**What is being asked**
From the entries below, extract every line that includes the word "name".

**Extracted information**
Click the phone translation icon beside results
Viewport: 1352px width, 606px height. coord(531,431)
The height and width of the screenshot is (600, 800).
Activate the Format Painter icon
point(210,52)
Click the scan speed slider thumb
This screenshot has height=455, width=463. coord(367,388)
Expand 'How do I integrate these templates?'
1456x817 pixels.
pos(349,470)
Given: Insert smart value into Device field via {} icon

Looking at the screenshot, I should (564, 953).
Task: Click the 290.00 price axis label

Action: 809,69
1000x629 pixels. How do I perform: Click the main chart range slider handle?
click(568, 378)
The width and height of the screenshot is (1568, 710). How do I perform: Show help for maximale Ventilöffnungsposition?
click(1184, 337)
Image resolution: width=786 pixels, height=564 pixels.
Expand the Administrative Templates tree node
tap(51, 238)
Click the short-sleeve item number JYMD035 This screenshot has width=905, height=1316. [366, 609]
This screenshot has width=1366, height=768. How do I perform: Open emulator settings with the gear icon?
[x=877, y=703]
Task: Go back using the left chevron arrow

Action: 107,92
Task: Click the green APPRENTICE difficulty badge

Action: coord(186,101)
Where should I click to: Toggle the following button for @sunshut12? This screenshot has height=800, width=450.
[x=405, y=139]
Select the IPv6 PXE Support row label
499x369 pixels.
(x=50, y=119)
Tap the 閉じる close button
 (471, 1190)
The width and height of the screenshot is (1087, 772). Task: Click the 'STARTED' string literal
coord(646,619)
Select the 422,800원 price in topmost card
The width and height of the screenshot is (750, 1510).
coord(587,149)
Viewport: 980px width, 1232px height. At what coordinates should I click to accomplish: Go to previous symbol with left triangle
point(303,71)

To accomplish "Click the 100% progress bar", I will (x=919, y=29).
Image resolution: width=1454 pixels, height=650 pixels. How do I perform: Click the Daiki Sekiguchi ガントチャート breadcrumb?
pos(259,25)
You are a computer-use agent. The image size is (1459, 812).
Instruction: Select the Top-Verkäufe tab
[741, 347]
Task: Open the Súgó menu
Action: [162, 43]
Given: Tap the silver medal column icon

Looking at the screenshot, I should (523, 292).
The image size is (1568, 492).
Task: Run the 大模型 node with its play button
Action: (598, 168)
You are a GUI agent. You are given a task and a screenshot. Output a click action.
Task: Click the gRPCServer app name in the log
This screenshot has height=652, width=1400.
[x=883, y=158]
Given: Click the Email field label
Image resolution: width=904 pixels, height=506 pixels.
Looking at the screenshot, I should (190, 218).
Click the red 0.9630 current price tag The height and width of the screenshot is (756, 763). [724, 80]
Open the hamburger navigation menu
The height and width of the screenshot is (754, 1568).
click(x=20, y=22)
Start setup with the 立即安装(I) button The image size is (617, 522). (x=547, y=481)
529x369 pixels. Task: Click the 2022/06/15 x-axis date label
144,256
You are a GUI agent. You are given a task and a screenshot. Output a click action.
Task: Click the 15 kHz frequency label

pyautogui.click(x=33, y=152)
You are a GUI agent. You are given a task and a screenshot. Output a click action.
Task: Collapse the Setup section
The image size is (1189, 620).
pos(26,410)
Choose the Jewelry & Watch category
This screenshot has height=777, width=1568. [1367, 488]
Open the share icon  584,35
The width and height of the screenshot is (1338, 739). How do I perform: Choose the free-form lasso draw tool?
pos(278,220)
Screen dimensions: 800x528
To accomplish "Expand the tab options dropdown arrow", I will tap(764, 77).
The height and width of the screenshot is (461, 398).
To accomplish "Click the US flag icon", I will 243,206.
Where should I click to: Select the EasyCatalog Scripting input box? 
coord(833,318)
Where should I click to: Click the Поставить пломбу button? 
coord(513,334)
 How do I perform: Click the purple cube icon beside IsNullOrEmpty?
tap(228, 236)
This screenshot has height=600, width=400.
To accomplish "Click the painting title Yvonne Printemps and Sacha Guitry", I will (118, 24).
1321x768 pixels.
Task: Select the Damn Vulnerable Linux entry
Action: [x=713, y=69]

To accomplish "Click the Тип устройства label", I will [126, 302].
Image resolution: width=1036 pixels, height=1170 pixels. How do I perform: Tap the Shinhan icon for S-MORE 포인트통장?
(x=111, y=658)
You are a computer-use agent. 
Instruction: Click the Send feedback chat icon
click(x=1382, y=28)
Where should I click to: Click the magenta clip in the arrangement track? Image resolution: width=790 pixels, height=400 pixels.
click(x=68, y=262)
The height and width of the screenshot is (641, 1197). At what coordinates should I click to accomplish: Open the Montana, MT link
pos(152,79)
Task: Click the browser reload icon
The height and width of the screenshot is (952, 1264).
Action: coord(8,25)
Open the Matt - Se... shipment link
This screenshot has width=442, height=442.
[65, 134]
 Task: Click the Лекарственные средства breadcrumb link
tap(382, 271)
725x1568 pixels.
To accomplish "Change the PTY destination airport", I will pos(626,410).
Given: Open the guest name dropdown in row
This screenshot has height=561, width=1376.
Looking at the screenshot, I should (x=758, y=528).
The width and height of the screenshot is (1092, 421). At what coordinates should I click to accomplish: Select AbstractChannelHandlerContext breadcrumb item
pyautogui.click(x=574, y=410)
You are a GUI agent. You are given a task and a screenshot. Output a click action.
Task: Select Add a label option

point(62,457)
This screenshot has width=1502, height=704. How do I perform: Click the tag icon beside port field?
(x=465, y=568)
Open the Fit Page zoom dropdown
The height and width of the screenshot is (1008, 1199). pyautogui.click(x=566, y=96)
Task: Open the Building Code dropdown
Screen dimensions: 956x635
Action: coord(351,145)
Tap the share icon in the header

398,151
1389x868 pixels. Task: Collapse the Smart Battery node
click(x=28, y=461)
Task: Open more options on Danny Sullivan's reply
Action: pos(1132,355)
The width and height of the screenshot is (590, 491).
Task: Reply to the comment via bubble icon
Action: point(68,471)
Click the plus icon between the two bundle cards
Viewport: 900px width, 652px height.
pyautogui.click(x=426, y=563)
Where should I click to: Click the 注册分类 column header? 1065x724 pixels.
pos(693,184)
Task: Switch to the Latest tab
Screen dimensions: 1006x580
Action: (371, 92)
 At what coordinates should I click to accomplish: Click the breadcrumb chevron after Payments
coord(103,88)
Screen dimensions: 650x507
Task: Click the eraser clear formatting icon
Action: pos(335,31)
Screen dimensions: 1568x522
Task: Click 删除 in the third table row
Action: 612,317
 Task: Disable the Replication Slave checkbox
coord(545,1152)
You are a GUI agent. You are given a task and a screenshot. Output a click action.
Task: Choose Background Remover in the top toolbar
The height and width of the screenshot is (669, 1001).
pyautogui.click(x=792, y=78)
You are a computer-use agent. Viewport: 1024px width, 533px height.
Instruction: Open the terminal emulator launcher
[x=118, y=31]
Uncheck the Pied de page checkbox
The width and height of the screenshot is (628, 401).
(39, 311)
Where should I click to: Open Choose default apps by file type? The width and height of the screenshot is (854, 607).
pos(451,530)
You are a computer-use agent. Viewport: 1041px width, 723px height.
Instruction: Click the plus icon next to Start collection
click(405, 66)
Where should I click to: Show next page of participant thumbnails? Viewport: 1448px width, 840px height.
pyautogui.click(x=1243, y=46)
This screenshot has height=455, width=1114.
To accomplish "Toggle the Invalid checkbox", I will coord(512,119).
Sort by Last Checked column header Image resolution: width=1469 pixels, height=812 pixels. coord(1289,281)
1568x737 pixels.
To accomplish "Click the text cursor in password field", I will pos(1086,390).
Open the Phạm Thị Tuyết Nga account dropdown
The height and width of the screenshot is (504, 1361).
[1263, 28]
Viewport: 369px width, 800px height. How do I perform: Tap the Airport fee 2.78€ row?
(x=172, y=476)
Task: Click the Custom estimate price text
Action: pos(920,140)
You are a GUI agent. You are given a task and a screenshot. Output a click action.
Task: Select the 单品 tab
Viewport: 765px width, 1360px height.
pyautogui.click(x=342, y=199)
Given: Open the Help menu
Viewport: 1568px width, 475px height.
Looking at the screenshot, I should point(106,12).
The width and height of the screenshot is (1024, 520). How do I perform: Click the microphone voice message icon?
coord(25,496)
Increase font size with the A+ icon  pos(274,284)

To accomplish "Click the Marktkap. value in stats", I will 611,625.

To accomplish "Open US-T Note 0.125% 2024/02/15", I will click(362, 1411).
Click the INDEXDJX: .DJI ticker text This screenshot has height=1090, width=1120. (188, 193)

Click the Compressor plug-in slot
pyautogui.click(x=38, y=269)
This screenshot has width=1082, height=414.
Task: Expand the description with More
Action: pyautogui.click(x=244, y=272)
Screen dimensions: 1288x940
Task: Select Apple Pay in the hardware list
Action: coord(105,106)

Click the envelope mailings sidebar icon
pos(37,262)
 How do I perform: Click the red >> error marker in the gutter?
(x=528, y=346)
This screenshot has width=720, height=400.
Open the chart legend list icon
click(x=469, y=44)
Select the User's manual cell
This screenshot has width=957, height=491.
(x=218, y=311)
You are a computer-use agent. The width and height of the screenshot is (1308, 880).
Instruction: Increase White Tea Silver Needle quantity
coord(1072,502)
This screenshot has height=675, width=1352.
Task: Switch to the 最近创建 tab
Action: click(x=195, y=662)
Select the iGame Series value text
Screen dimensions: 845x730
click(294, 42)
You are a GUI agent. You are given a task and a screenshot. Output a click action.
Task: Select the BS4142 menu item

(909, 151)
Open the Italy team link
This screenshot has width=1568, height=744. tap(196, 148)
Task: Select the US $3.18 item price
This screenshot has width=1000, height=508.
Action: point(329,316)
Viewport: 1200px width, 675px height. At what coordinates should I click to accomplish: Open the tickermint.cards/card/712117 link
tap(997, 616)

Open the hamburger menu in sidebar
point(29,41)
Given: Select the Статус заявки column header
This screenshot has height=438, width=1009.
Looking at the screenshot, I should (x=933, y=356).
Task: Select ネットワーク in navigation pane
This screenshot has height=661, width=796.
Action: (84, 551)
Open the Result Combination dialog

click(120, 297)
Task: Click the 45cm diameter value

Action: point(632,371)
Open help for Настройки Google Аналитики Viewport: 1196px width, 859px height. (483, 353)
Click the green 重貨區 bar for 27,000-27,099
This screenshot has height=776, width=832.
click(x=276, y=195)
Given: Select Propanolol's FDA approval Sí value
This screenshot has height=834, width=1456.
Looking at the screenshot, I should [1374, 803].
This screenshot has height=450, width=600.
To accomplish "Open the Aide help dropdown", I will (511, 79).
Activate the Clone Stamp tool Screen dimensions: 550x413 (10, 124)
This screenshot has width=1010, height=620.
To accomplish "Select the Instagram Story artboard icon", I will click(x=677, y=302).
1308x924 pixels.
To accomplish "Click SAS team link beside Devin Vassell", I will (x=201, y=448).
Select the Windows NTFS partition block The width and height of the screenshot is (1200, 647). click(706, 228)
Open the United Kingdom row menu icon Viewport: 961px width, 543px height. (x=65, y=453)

**Answer to the problem**
Task: Click the gRPCServer app name in the log
Given: Open the guest name dropdown in row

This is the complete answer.